▶ **WRITTEN INSTRUCTION 1**
Decide whether each statement (a), (b) and (c) agrees with the Triton FAQ below. Answer yes or no for each, and quote the words from the FAQ that decide it.
(a) During the Early Adopter phase, a default account may use up to 1000 SUs.
(b) Users outside the UC system must already have a UCSD Active Directory account before their Triton account is set up.
(c) SUs are deducted from accounts automatically.
▶ **WRITTEN INSTRUCTION 2**
Reproduce the Triton FAQ below word for word, copying everything from "What is the" down to "run jobs on Triton.".
▶ **WRITTEN INSTRUCTION 3**
Answer each question from the Triton FAQ below.
(a) On what date does the formal production phase begin?
(b) What does the abbreviation TAPP stand for?
(c) Where can the Early Adopter usage limit be renewed on request?
----- TEXT SHOWN
Do I need an allocation to run small-scale startup jobs on Triton?
During the Early Adopter phase (prior to October 5, 2009), users can access Triton without an allocation. A UCSD Active Directory and a Triton account are required. After October 5, an allocation will be required for all users. To request an allocation, use the Triton Affiliates and Partners Program (TAPP).
To obtain a Triton account, you may join the Triton Discussion List and obtain your account by posting a request there.
How do I get an account on Triton?
All users should request access to Triton through TAPP, the Triton Affiliates and Partners Program. For UCSD faculty, staff, and SDSC staff, access is based on the user's UCSD Active Directory account. For users at other UC campuses and for those outside of the UC system who do not have AD accounts at UCSD, accounts will be setup for them after TAPP approval.
See the documentation on this at the Accessing the Triton Resource page.
What is the limit of a default account usage before I am required to obtain an allocation to use Triton?
During Early Adopter phase, the limit is 1000 SUs. This can be renewed on request to the Triton Discussion List. Once the formal production phase begins on October 5, 2009, users must have a TAPP allocation to run jobs on Triton.
How do I get a formal allocation to use Triton for my research project?
Make a request for a Triton allocation through TAPP, the Triton Affiliates and Partners Program. During Early Adopter phase, make a request to the Triton Discussion List.
What is a Service Unit (SU)?

A Service Unit is an accounting measure used to calculate the cost of running jobs on Triton. Users receive allocations of SUs, which they may use to purchase or exchange for time to run jobs on the various Triton components. Triton's accounting system automatically deducts SUs from the accounts of users with allocations, based on their login credentials.
----------
----- EXTRACTED INFORMATION
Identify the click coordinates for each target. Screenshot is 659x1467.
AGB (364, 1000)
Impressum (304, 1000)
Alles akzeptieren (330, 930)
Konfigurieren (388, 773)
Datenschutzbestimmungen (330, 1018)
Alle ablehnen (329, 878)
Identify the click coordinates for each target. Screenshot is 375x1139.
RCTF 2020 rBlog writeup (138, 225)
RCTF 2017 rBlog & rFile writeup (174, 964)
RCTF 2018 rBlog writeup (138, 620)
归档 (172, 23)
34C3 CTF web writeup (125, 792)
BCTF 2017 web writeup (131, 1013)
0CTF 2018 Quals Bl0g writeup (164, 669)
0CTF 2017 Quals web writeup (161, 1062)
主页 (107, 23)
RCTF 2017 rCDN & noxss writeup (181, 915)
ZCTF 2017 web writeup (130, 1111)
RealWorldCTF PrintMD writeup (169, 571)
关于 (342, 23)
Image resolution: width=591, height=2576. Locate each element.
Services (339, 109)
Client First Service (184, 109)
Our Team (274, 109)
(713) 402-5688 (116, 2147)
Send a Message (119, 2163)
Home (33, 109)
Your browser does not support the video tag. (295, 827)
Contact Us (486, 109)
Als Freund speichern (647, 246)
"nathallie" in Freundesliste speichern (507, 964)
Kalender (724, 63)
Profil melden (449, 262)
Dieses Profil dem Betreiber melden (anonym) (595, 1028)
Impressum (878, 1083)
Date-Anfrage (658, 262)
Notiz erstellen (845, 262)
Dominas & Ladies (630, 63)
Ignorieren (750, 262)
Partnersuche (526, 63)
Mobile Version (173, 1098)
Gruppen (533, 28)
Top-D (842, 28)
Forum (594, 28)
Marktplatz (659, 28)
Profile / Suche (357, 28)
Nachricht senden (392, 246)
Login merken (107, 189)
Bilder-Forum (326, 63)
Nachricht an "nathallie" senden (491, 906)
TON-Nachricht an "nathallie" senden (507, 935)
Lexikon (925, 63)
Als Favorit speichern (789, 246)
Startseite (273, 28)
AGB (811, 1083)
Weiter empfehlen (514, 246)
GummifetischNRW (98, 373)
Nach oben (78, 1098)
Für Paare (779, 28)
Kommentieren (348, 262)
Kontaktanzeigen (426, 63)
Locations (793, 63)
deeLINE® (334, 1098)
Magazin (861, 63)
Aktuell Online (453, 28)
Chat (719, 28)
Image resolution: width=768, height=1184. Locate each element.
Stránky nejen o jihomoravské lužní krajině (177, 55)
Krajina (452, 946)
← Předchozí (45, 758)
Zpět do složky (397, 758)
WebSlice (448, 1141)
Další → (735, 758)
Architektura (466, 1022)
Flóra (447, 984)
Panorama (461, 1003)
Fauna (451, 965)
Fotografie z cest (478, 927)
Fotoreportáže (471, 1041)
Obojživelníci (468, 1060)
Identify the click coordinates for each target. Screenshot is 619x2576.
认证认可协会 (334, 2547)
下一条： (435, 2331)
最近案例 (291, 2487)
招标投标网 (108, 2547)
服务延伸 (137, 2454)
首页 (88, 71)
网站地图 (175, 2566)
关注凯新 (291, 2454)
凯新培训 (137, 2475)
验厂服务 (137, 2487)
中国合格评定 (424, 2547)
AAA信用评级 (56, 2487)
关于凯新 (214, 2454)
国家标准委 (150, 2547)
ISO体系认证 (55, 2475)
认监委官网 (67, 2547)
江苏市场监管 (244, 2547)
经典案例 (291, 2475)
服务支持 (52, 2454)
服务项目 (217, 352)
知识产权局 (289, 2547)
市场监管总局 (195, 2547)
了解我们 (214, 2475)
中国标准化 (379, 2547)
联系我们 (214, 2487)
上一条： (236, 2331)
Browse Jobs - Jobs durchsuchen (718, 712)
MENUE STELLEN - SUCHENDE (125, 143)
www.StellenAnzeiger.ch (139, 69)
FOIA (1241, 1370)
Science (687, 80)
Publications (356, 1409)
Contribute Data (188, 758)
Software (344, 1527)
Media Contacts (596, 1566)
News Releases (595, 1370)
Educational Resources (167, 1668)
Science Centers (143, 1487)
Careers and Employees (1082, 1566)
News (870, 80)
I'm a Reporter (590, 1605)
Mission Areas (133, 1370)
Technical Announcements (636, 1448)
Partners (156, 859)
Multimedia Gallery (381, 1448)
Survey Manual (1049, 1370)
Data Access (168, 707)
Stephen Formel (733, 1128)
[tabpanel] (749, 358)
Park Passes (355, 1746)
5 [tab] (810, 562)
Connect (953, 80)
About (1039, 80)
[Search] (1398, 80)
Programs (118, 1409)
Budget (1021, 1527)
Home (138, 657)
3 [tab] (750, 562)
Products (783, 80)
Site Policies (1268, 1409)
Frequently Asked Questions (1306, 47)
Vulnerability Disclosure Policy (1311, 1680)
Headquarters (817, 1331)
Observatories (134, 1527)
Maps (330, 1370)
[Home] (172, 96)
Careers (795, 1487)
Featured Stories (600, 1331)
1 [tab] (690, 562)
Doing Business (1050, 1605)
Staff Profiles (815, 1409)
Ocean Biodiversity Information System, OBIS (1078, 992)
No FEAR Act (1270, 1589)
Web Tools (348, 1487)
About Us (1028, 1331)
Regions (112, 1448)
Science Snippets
----------
▶ **REPLY 1**
(a) Yes: "During Early Adopter phase, the limit is 1000 SUs."
(b) No: "For users at other UC campuses and for those outside of the UC system who do not have AD accounts at UCSD, accounts will be setup for them after TAPP approval."
(c) Yes: "Triton's accounting system automatically deducts SUs from the accounts of users with allocations, based on their login credentials."

▶ **REPLY 2**
What is the limit of a default account usage before I am required to obtain an allocation to use Triton?
During Early Adopter phase, the limit is 1000 SUs. This can be renewed on request to the Triton Discussion List. Once the formal production phase begins on October 5, 2009, users must have a TAPP allocation to run jobs on Triton.

▶ **REPLY 3**
(a) October 5, 2009
(b) Triton Affiliates and Partners Program
(c) The Triton Discussion List